• Given instruction
Print the lines from the one containing "The height and" through the one containing "pos(1494,207)", including both, and copy each line character for character.

>> Begin Records for the task

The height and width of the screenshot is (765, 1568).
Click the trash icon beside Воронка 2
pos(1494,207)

>> End Records for the task
>> Begin Records for the task

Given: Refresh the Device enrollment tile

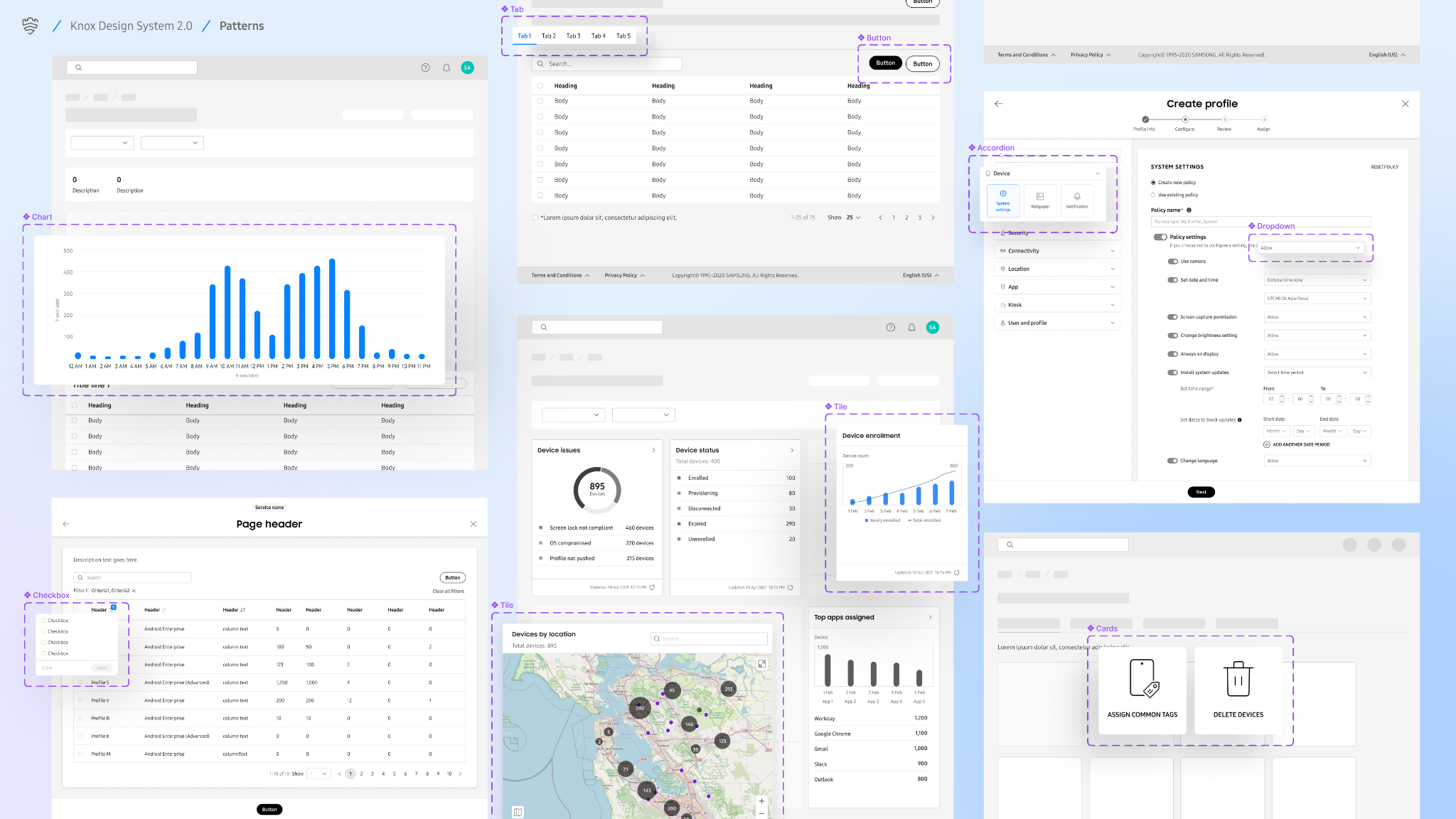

>> End Records for the task
>> Begin Records for the task

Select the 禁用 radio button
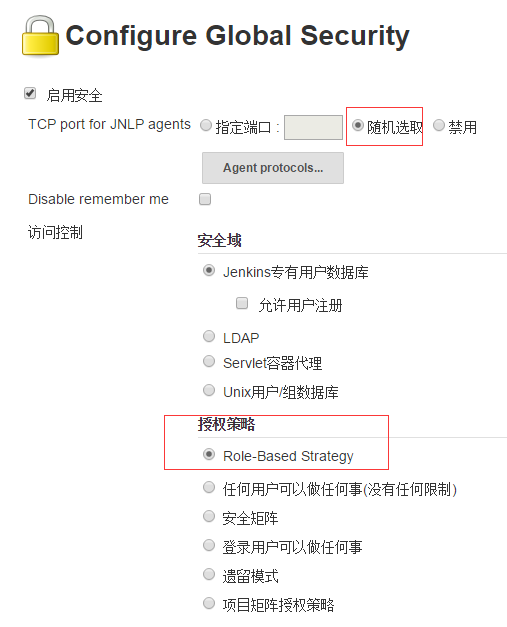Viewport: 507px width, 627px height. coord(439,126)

>> End Records for the task

• Written solution
The height and width of the screenshot is (765, 1568).
Click the trash icon beside Воронка 2
pos(1494,207)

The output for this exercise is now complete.